В качестве оснований классификационного разграничения также возможно использование различных критериев, отражающих те или иные аспекты действия договорных актов, а соответственно договорных норм. По предметному действию нормативные договоры можно разделить на учредительные (Соглашение о создании СНГ 1991 г.), статусно-компетенционные (Устав ООН 1945 г.), процессуальные (Венская конвенция о праве международных договоров 1968 г.) и т. п., в зависимости от того, какой именно аспект деятельности тех или иных субъектов права регулируется нормами договоров. Но данная классификация предельно условна, поскольку договором (как и любым иным нормативным актом) могут быть одновременно установлены и нормы-правила, и учредительные нормы, и организационнно-компетенционные нормы и т.д.

По критерию действия в пространстве нормативные договоры делятся на межгосударственные и внутригосударственные. Среди последних следует выделять общегосударственные (Федеративный договор 1992 г.), межрегиональные (Договор об основах взаимоотношений Красноярского края и Эвенкийского автономного округа 1997 г.), внутрирегиональные (договоры между органами государственной власти субъектов Российской Федерации и органами местного самоуправления). По критерию действия по кругу субъектов: договоры общего действия (Договор Российской Федерации и Республики Татарстан 1994 г.) и различные специальные договоры (Соглашение о разграничении полномочий между Правительством Российской Федерации и администрацией Красноярского края в сфере развития угольной отрасли на территории Красноярского края 1999 г.). По критерию действия во времени: срочные и бессрочные договоры.

Наконец, нормативные договоры действительно следует делить по отраслевой принадлежности: международные, государственно-правовые (“конституционно-правовые”), административные, хозяйственные, финансовые, налоговые, природоресурсные, трудовые и т.д.

Некоторые отечественные ученые при изучении нормативных договоров, договорного правотворчества обращали внимание на проблему соотношения договора и закона, а в широком смысле — договора и нормативного правового акта33 . Приведем две полярные точки зрения.

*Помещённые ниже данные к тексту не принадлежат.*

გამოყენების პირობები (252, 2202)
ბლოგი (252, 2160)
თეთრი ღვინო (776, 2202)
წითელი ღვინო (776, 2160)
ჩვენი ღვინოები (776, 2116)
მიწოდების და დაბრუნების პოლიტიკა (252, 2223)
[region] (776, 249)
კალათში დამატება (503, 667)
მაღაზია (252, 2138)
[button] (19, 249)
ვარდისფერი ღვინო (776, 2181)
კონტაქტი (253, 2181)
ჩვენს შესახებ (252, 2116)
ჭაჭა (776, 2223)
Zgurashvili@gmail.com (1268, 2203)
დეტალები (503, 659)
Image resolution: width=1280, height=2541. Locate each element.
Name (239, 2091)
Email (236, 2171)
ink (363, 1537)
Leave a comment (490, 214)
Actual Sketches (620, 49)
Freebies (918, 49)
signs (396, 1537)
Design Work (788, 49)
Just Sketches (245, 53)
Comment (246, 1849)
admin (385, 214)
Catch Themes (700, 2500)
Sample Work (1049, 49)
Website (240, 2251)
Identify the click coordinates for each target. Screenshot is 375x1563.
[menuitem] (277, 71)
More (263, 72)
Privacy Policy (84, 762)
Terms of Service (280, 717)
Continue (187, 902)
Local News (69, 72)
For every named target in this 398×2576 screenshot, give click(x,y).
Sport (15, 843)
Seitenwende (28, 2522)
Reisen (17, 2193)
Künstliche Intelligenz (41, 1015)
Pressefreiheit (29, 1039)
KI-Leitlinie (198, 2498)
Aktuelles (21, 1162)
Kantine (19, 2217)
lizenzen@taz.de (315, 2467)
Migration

Я. М. Магазинер писал, что “по соглашению может быть установлена такая норма, которая прямо противоречит закону, если все высшие учреждения, которые имеют право возражать против подобных соглашений, молчаливо в них участвуют или на них соглашаются, то эта норма будет действовать и будет иметь силу не только в том случае, для которого она специально создана, но и на будущее время…”34 . Близкая по духу точка зрения высказана Н. С. Соколовой, рассматривающей договор как соглашение нормативного характера, имеющее силу закона35 .

В концепции Ю. А. Тихомирова, однажды назвавшего закон “отцом договора”36 , договор предстает “зависимым” правовым актом. Закон, по мнению указанного автора: а) признает договор как нормативно значимый способ регулирования общественных отношений в разных сферах государственной и общественной жизни; б) определяет “договорное поле”, т.е. типологию вопросов, для регулирования которых используются договоры или, напротив, где использование договоров нежелательно; в) допускает договорное регулирование за пределами сферы собственно законодательного регулирования; г) устанавливает конкретные виды и формы договоров; д) вводит процедуры заключения договоров, их признания, исполнения; е) вводит судебную защиту прав и интересов партнеров по договорам в суде37 .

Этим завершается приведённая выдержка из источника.